EXCERPTED PASSAGE:
Black doctors are the best way to build trust in our communities. But they need help. Without significant participation in clinical trials, there will be no proof that our patients should trust the vaccine.

Morehouse School of Medicine and Meharry Medical College have been identified as clinical trial sites, and are in the early stages of volunteer recruitment. But an expansion is necessary. Researchers and the medical industry should engage the remaining two Black and minority serving medical schools — Charles R. Drew College of Medicine and Howard University College of Medicine — in the vaccine trials now. In addition, the 104 Historically Black Colleges and Universities can serve as credible messengers to distribute information and foster trust in communities throughout the country.

Their involvement should include the recruitment of patients, participation in the science, and development of the plan to distribute the vaccine to the most vulnerable communities. Unlike what happened with the development of antiviral treatment for AIDS, the African-American population should not be last to get access to the lifesaving medication.

Economic barriers must also be lifted. Institutions must work with African-Americans who can’t take time away from work, by engaging with employers to provide time for employee participation as a health incentive. And because our communities suffer from a lack of reliable transportation, institutions must also conduct trials where we live.

The African-American community must also be willing to engage: ask hard questions and consult trusted sources in order to assuage legitimate concerns.

The Black Lives Matter movement reminds us that we do not have to be confined by the ugliest parts of our nation’s history or our fallen human nature. We have an opportunity to do something better in this moment. Simply put, the largest population being killed by Covid-19 should have a significant role in development of a treatment.

The human rights activist Fannie Lou Hamer grew up under the brutality of Jim Crow in the Mississippi Delta that included forced sterilization — an abhorrent practice so common it became known as a “Mississippi appendectomy.” Mrs. Hamer reached a point where the status quo would simply not do, famously remarking “I am sick and tired of being sick and tired.” She demanded full inclusion in American democracy for all Black Americans.

We find ourselves at another inflection point where the status quo cannot stand. True change requires that government and industry make every effort to achieve true diversity in clinical trials. Black lives depend on it.

Wayne A. I. Frederick is the president of Howard University; Valerie Montgomery Rice is the president of Morehouse School of Medicine; David M. Carlisle is president of Charles R. Drew University of Medicine and Science; James E. K. Hildreth is president of Meharry Medical College.

(Screenshot grounding data)

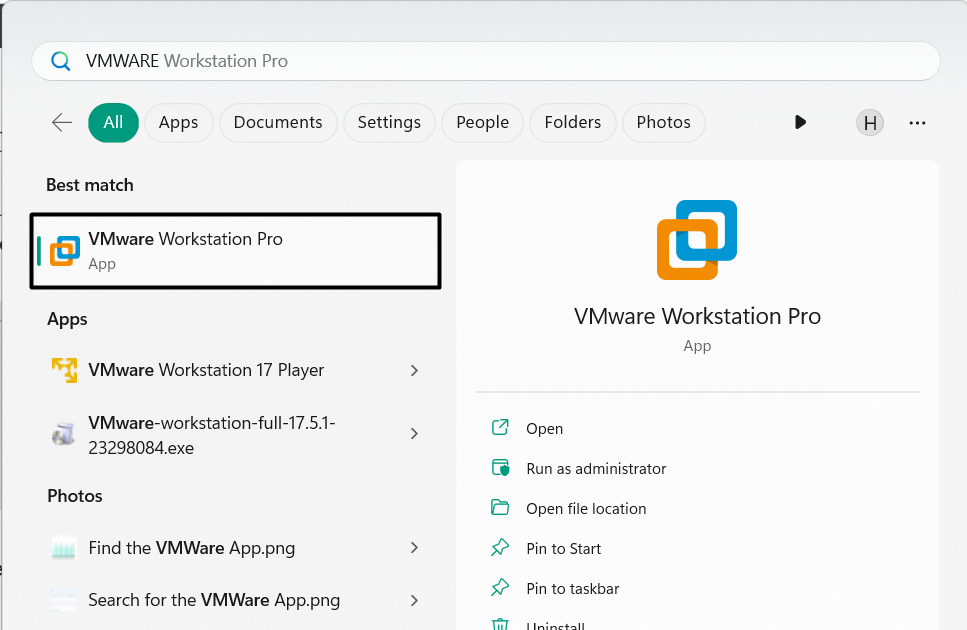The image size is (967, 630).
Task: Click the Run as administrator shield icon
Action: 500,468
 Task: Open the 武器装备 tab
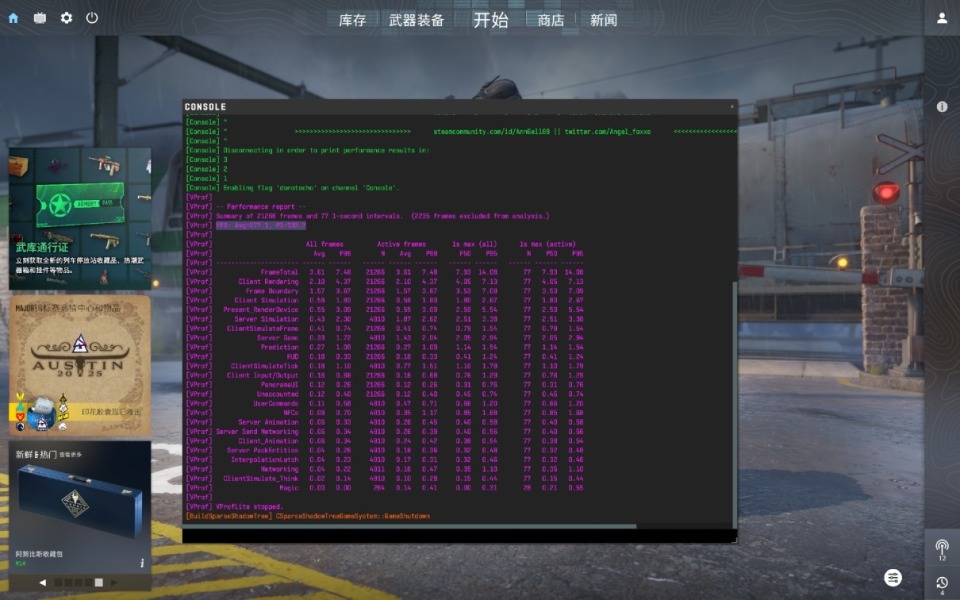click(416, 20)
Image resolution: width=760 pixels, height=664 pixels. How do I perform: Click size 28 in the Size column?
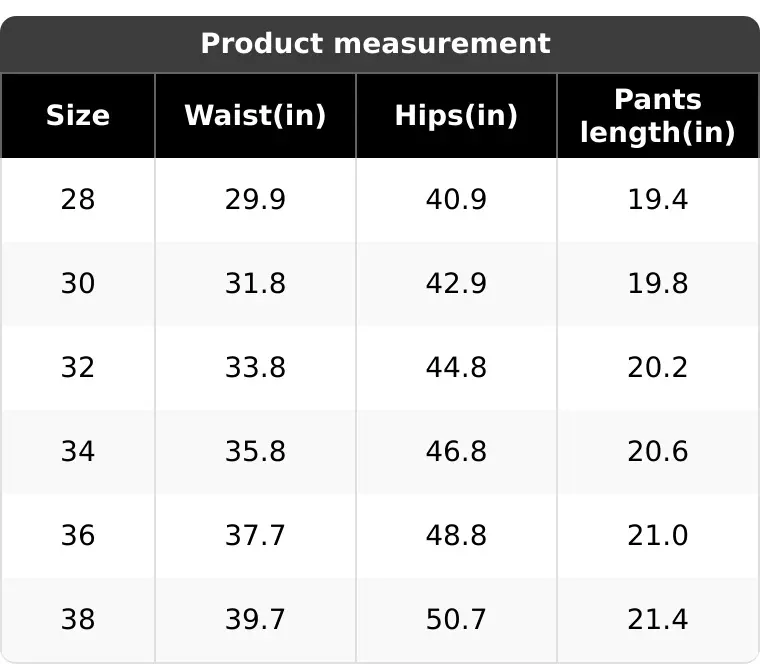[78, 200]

WORK TO COMPLETE:
Copy out word for word the stretch of the passage on Black participation in vaccine trials from "The African-American community" through "assuage legitimate concerns.".

RESULT BELOW:
The African-American community must also be willing to engage: ask hard questions and consult trusted sources in order to assuage legitimate concerns.